Five questions you must ask before building a new home
From choosing a block of land to visiting display villages, the home-building journey can be exciting and rewarding.
But if this is the first time you are building, it can be a little daunting, too.
To help you get across some of the most important information to know, Stockland general manager Mike Davis shares five questions to ask yourself before building a new home.
1. Have I set a reasonable budget?
It’s important to know what you can afford from the outset, including any additional costs that could arise.
Mr Davis advised seeking independent financial and legal advice and clearly understanding how much you could comfortably borrow.
“Getting a pre-approved loan through a mortgage broker or direct with a bank is a great way to get a budget in place and set yourself up for house hunting,” Mr Davis said.
He said there were many free tools online to help work out your borrowing capacity and how much your loan repayments were likely to be. But make sure to allow extra funds to cover costs such as stamp duty, legal fees and lender mortgage insurance.
And don’t forget to factor in moving costs and home and contents insurance.
2. Which community suits me best?
Mr Davis said it was important to check out the credentials of the developer and ask about its plans and overall vision.
“Well-designed communities make residents feel connected. Green open spaces, for instance, not only encourage residents to lead healthy, active lifestyles but bring residents together,” he said.
He recommended finding out whether the community provided opportunities for neighbours to meet, such as free fitness classes in the park and regular social events, including outdoor movie nights.
Also, think about how safe and settled you’ll feel when you’re living there. Mr Davis said bright, well-lit footpaths and easily monitored open space could help with this.
And communities designed to cater for various life stages will mean you won’t have to leave where you live and your support networks as time goes on.
Be aware when building your home in a new residential estate the developer will have an overall design style and vision that must be complied with.
This might include the external finishes on the home, setbacks, sustainability requirements, fencing, landscaping and street presentation.
“These developer guidelines also help to ensure that your neighbours are building homes of a similar standard, which will help protect your investment through an attractive presentation and streetscape,” Mr Davis said.

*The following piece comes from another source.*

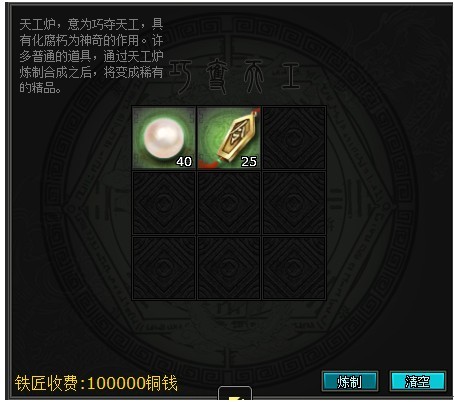Click the 炼制 refine button
This screenshot has height=402, width=454.
pyautogui.click(x=350, y=381)
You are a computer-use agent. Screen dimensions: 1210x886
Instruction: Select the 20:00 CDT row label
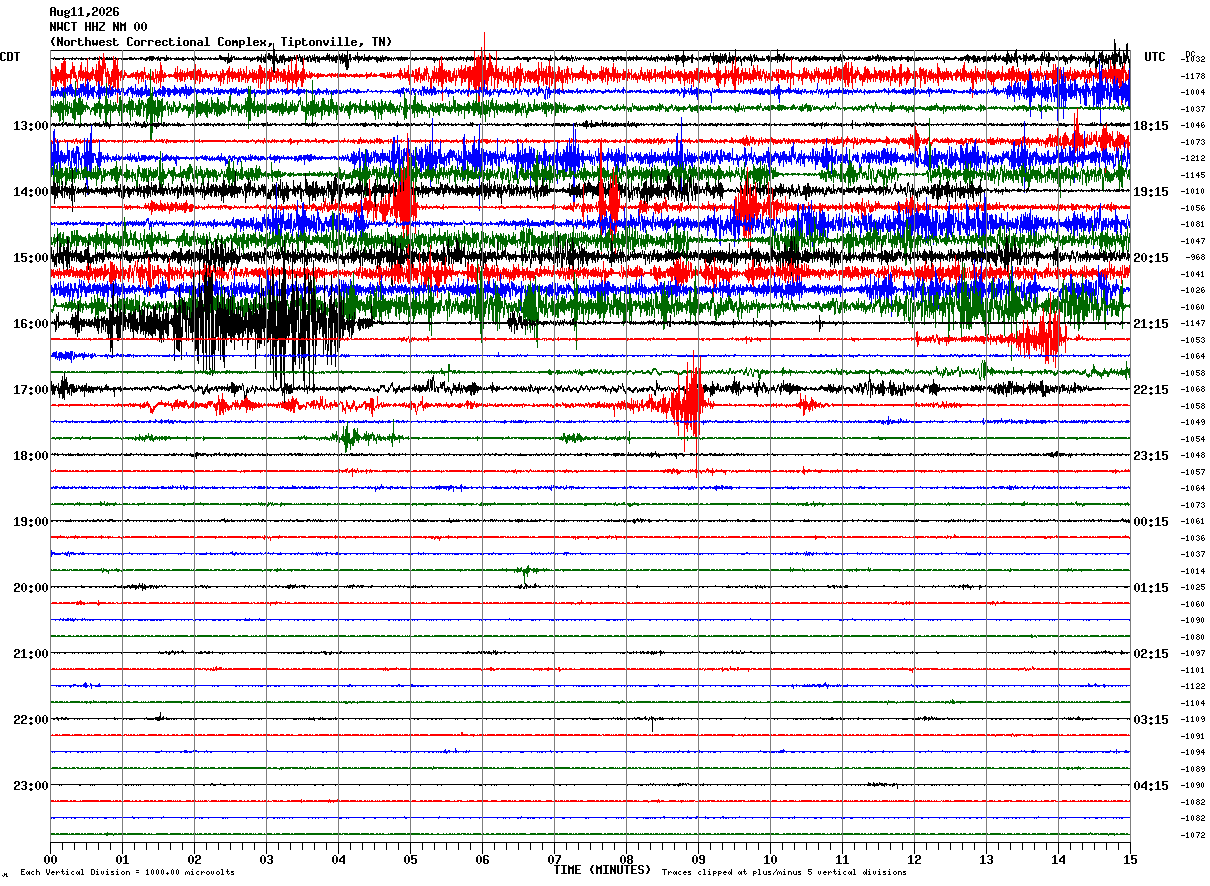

3. Is my lot the right fit for my house?
What comes first: the block or choosing the house? Simple answer: the block.
But some blocks can be a bit trickier to build on than others, particularly those that slope.
“These and different-shaped blocks may limit the variety of home designs you can choose from, but in some cases might mean you end up with more front or backyard compared to
a rectangular block,” Mr Davis said.
He noted there might be special conditions applied to the block, as well, such as having to consider local wildlife and bushland, or limitations created by features such as an easement.

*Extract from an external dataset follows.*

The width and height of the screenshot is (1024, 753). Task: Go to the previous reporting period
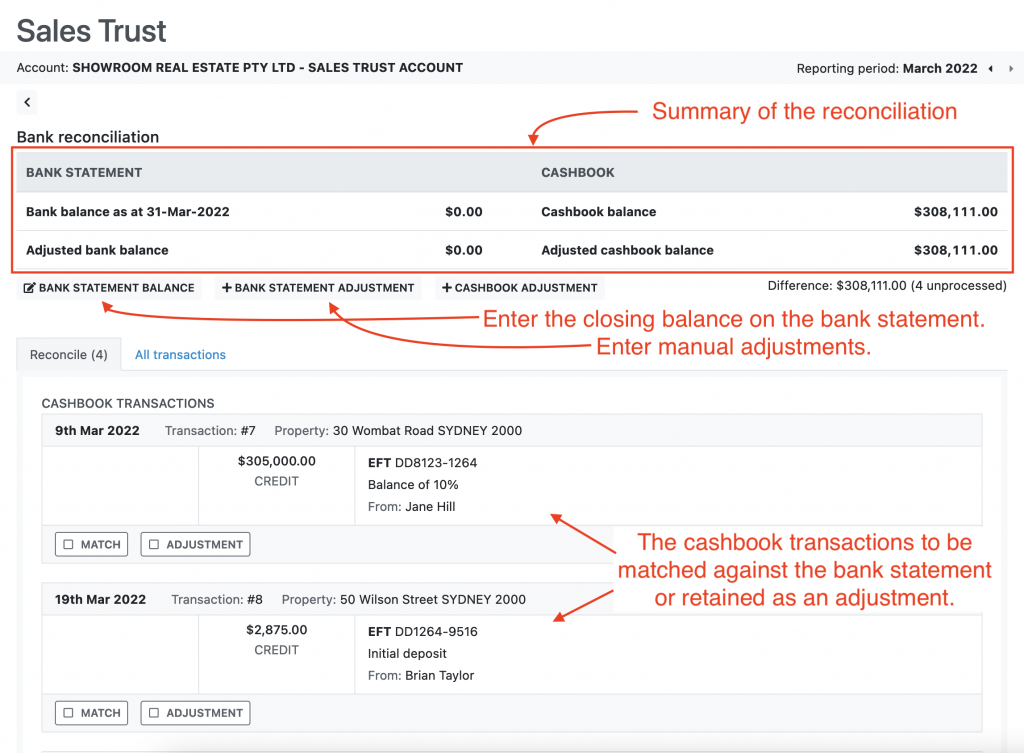990,69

4. Can I trust my builder?
Two key things to note are whether the builder has a house design that suits your needs and, importantly, whether it is properly licensed to carry out the work.
Look online for customer reviews and don’t be afraid to ask the builder about its qualifications and experience. Also, find out what warranties and guarantees it offers.
5. What do I need in my new home?
Don’t just think about your home for now; think about how it will suit your future needs.
Mr Davis said consider questions such as: Is my family likely to expand? How often will guests be staying? How much storage will we need?
“Good design that doesn’t waste space can also make your home more affordable to build,” Mr Davis said.
“Before contacting a builder, list everything you need in your home, from whether you want a single-storey or double-storey home and the number of bedrooms to various finishes, and decide which items you’d be willing to compromise to keep to your budget.”
He urged buyers to visit display homes for inspiration and to think about the running costs of the home early in the decision-making process.
“Many of the decisions you make when determining your floorplan will impact on the future cost of running your new home. Keep in mind the bigger the home, the more it costs to heat, cool, light, clean and furnish,” Mr Davis said.